On Monday, prosecutors began presenting their case against the Kansas City police detective. Evidence focused on video, pictures and eyewitness testimony to build a timeline of what happened in the minutes leading up to the deadly shooting. They also showed body camera video of the moments before the shooting.
DeValkenaere’s defense argues it happened after Lamb drove recklessly through residential areas – attracting the attention of police. According to court documents, Det. Troy Schwalm and DeValkenaere were in the area of 41st and College when they were dispatched to a traffic incident on Dec. 3, 2019. The officers were in plain clothes, neither wore a uniform.
Court documents also say neither officer asked for permission to go on the property.
Schwalm went up the driveway and came across another man, who wasn’t Lamb, in the backyard. Lamb was driving his pickup into the garage.
DeValkenaere said he could see both of Lamb’s hands from his position. The detective said his right hand was on the steering wheel and, according to the jury’s affidavit, DeValkenaere saw Lamb slide his left hand down into his waistband, pull a gun and point it at Schwalm.
Court documents say DeValkenaere fired four bullets that hit the windshield of Lamb’s pickup truck. Two hit Lamb, killing him.
Defense attorneys say his actions were a part of the job.
“From where Eric [DeValkenaere] stood – what he saw was Cameron Lamb pulling a gun on his partner,” Molly Hasting, who gave opening statements for the defense, said.
Later in the trial DeValkenaere’s partner would tell attorneys that he did not see Lamb holding a gun but that his vantage point was different from DeValkenaere’s.
Prosecutors argue Lamb was targeted recklessly by police, and immediately after his death, was planted with a gun and other objects.

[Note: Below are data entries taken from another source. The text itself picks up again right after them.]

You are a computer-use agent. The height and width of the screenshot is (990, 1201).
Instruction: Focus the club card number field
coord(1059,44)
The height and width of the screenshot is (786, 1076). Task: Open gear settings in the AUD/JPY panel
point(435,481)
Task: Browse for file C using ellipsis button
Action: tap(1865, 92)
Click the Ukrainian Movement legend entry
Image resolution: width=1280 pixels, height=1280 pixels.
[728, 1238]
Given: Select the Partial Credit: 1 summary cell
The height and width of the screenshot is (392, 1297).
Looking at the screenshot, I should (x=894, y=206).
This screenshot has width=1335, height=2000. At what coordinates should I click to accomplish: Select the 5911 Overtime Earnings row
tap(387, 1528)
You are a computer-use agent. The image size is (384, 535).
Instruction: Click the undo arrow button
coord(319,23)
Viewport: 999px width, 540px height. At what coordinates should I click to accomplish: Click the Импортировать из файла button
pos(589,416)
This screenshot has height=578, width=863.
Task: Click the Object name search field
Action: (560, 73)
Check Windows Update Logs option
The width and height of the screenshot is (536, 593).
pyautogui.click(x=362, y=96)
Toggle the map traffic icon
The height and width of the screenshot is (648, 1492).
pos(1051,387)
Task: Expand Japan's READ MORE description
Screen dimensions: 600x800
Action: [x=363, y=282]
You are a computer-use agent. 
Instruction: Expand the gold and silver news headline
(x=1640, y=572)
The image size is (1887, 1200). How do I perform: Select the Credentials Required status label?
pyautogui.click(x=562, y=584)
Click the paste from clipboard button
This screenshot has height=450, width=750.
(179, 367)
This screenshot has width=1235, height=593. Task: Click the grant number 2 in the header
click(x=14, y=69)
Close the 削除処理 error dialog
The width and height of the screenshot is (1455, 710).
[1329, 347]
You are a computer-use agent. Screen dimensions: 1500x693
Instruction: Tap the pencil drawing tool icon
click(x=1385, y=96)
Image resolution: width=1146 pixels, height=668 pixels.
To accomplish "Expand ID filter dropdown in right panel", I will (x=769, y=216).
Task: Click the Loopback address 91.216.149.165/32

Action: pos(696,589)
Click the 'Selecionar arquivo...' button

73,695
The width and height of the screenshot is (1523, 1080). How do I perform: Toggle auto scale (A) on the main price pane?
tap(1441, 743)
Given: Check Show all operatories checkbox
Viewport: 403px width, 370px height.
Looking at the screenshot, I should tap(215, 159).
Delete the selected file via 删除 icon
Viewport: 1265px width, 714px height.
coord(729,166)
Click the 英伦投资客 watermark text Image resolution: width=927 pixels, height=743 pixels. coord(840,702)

An initial search of Lamb found cash and non-gun related items, according to attorneys for the state.
“However, your honor, in addition to the same items found by crime scene technicians mostly at the scene, this time, in the morgue, two live rounds are found in Cameron Lamb’s pocket,” Tim Dollar, assistant Jackson County prosecutor, said.
“Careful and responsible police officers protect our citizens in their own homes. Careless and irresponsible police officers shoot our citizens in their own homes,” Dollar said.
The defense says that the theory pushed forward involving a planted gun is dependent on unreliable testimony that has changed over time.
“Eric did not know Cameron Lamb. Eric did not want to have to shoot him. And Eric is innocent,” Hastings said.
Before arguments started it was immediately clear that capacity in the courtroom would be an issue with Lamb’s supporters arguing they were not getting as much seating as DeValkenaere’s side.
Reducing seating due to COVID-19 protocols further as cranked tension with court staff acting like ushers.
“If the deputy is asking you to leave the courtroom, you leave the courtroom please. Don’t get into this with me please,” Judge J. Dale Youngs said at one point when a member of the gallery ignored social-distancing rules.
A continuing argument in this trial will be whether Lamb had a gun during the shooting. Witnesses are expected to address the issue later this week. A woman who Lamb lived with claims she saw his gun on the stairs after he had left the home, but before he was killed. The state argues this shows Lamb did not have a gun with him during his interaction with police.